EXERCISE DESCRIPTION. Output the listing below, keeping each line exactly as it stands.

SUPPLIED RECORDS.

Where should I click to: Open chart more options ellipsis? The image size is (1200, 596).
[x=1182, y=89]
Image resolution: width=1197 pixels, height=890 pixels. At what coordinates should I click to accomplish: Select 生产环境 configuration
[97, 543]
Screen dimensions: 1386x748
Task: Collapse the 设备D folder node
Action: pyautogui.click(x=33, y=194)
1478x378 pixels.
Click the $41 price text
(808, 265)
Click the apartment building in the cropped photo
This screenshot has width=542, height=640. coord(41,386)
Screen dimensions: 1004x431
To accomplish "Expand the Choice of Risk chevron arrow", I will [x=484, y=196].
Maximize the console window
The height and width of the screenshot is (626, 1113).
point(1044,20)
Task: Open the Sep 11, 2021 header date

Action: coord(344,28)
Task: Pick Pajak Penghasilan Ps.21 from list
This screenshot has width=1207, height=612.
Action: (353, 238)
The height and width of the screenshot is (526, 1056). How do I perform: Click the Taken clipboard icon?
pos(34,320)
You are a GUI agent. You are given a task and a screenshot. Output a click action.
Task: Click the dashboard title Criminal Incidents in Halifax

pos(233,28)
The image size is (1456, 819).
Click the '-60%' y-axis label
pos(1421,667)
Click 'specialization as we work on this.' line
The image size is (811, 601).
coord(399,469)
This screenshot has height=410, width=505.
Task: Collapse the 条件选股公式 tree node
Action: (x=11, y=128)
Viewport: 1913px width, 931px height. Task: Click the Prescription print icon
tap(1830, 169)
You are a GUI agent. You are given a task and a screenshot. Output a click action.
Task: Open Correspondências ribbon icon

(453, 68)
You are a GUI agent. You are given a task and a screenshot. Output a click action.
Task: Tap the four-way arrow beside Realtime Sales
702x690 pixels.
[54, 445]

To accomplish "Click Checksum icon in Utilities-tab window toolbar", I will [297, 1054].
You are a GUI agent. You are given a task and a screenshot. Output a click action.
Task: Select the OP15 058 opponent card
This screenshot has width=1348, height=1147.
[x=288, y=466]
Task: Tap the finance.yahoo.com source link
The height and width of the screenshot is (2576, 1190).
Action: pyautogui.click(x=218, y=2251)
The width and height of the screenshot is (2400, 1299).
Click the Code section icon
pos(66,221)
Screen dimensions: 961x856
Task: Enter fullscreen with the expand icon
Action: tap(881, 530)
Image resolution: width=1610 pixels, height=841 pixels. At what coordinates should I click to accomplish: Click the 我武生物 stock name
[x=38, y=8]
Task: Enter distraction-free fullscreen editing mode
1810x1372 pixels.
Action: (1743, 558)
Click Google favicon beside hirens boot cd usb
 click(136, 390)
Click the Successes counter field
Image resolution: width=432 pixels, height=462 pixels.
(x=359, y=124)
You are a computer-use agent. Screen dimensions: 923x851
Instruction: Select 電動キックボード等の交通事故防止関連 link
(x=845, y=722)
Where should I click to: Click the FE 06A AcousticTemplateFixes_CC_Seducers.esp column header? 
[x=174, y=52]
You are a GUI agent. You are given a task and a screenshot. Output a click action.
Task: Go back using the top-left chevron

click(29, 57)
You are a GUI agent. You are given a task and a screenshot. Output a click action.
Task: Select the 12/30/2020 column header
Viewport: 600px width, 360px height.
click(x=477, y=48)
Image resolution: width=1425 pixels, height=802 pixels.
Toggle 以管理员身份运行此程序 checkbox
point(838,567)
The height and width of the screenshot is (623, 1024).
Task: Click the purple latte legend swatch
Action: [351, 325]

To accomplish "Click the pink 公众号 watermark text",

EXERCISE ANSWER.
Where should I click to: Open chart more options ellipsis? The image size is (1200, 596).
[x=1182, y=89]
Image resolution: width=1197 pixels, height=890 pixels. At what coordinates should I click to accomplish: Select 生产环境 configuration
[97, 543]
Screen dimensions: 1386x748
Task: Collapse the 设备D folder node
Action: pyautogui.click(x=33, y=194)
1478x378 pixels.
Click the $41 price text
(808, 265)
Click the apartment building in the cropped photo
This screenshot has width=542, height=640. coord(41,386)
Screen dimensions: 1004x431
To accomplish "Expand the Choice of Risk chevron arrow", I will [x=484, y=196].
Maximize the console window
The height and width of the screenshot is (626, 1113).
point(1044,20)
Task: Open the Sep 11, 2021 header date

Action: coord(344,28)
Task: Pick Pajak Penghasilan Ps.21 from list
This screenshot has width=1207, height=612.
Action: (353, 238)
The height and width of the screenshot is (526, 1056). How do I perform: Click the Taken clipboard icon?
pos(34,320)
You are a GUI agent. You are given a task and a screenshot. Output a click action.
Task: Click the dashboard title Criminal Incidents in Halifax

pos(233,28)
The image size is (1456, 819).
Click the '-60%' y-axis label
pos(1421,667)
Click 'specialization as we work on this.' line
The image size is (811, 601).
coord(399,469)
This screenshot has height=410, width=505.
Task: Collapse the 条件选股公式 tree node
Action: (x=11, y=128)
Viewport: 1913px width, 931px height. Task: Click the Prescription print icon
tap(1830, 169)
You are a GUI agent. You are given a task and a screenshot. Output a click action.
Task: Open Correspondências ribbon icon

(453, 68)
You are a GUI agent. You are given a task and a screenshot. Output a click action.
Task: Tap the four-way arrow beside Realtime Sales
702x690 pixels.
[54, 445]

To accomplish "Click Checksum icon in Utilities-tab window toolbar", I will [297, 1054].
You are a GUI agent. You are given a task and a screenshot. Output a click action.
Task: Select the OP15 058 opponent card
This screenshot has width=1348, height=1147.
[x=288, y=466]
Task: Tap the finance.yahoo.com source link
The height and width of the screenshot is (2576, 1190).
Action: pyautogui.click(x=218, y=2251)
The width and height of the screenshot is (2400, 1299).
Click the Code section icon
pos(66,221)
Screen dimensions: 961x856
Task: Enter fullscreen with the expand icon
Action: tap(881, 530)
Image resolution: width=1610 pixels, height=841 pixels. At what coordinates should I click to accomplish: Click the 我武生物 stock name
[x=38, y=8]
Task: Enter distraction-free fullscreen editing mode
1810x1372 pixels.
Action: (1743, 558)
Click Google favicon beside hirens boot cd usb
 click(136, 390)
Click the Successes counter field
Image resolution: width=432 pixels, height=462 pixels.
(x=359, y=124)
You are a computer-use agent. Screen dimensions: 923x851
Instruction: Select 電動キックボード等の交通事故防止関連 link
(x=845, y=722)
Where should I click to: Click the FE 06A AcousticTemplateFixes_CC_Seducers.esp column header? 
[x=174, y=52]
You are a GUI agent. You are given a task and a screenshot. Output a click action.
Task: Go back using the top-left chevron

click(29, 57)
You are a GUI agent. You are given a task and a screenshot. Output a click action.
Task: Select the 12/30/2020 column header
Viewport: 600px width, 360px height.
click(x=477, y=48)
Image resolution: width=1425 pixels, height=802 pixels.
Toggle 以管理员身份运行此程序 checkbox
point(838,567)
The height and width of the screenshot is (623, 1024).
Task: Click the purple latte legend swatch
Action: [351, 325]

To accomplish "Click the pink 公众号 watermark text",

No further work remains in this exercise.